Ku Klux Klan The Ku Klux Klan: The First Era With the ending of the Civil War in 1865, the period of American history known as the Reconstruction began. It was during this era that the Ku Klux Klan, a white supremacist group, spunoff from the freemasons, first came to power.
The Freemasons usually tended to attract people in the upper-middle class, while the KKK and Knights of Labor, another racist group, attracted the working class. The KKK was formed mostly to restore the “peculiar institution” of slavery to America and to reinstate the Caucasian race as the most superior race in the world. A former Confederate general and Freemason, Nathan Bedford Forrest, founded the Klan in 1866 because Negroes were being allowed to enter the brotherhood of freemasonry.
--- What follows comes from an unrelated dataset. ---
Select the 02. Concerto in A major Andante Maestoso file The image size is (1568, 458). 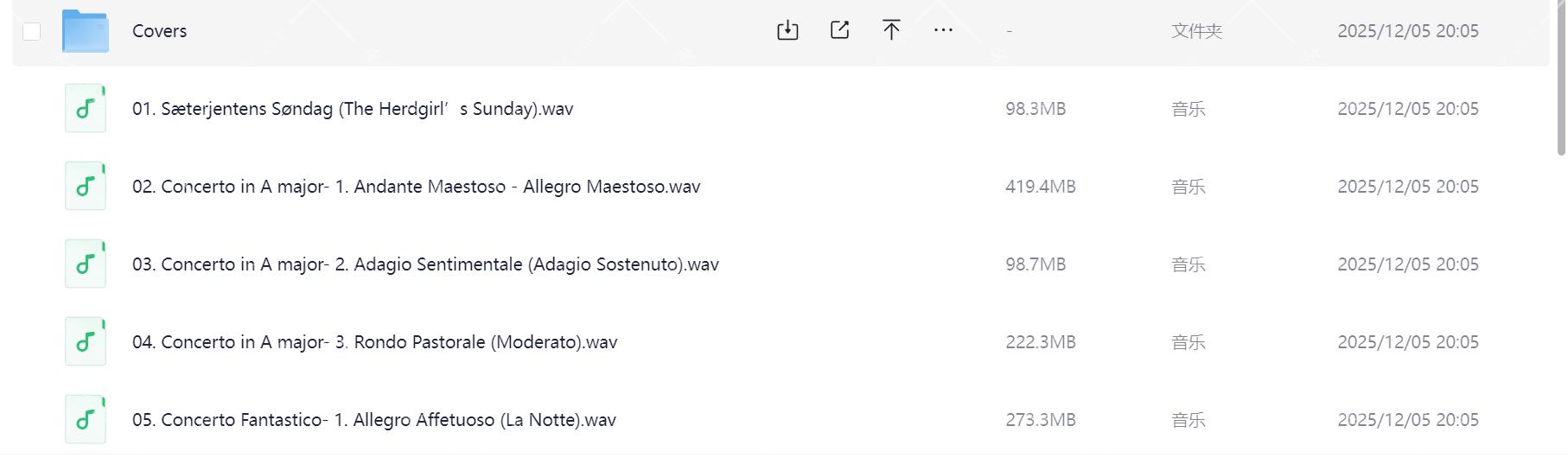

He served as the Klan’s first Imperial Wizard, and Albert Pike, another freemason, held the office of the Chief Justice of the KKK. He held this office while he was simultaneously Sovereign Grand Commander of Scottish Rite, Freemasons, Southern Jurisdiction. His racism was well known, and in justifying his actions, he stated “I took my obligation to white men, not to Negroes. When I have to accept Negroes as brothers or leave Masonry, I shall leave it.” (1) The bare facts about the birth of the Ku Klux Klan and its revival a half century later are baffling to most people today. Little more than a year after it was founded, the secret society thundered across the war-torn south, sabotaged Reconstruction governments, and imposed a reign of terror and violence that lasted three or four years.
And then, as rapidly as it had spread, the Klan faded into the History books.After World War I, a new version of the Klan sputtered to life and brought many parts of the nation under its paralyzing grip of racism and bloodshed. Then, having grown to be a major force for the second time, the Klan again receded into the background. This time it never quite disappeared, but it never again commanded such widespread support. The origin of the Ku Klux Klan was a carefully guarded secret for years, although there were many theories to explain its beginnings. One popular notion held that the Ku Klux Klan was originally a secret order of Chinese opium smugglers. Another claimed it was begun by Confederate prisoners during the war.The most ridiculous theory attributed the name to some ancient Jewish document referring to the Hebrews enslaved by Egyptian pharaohs.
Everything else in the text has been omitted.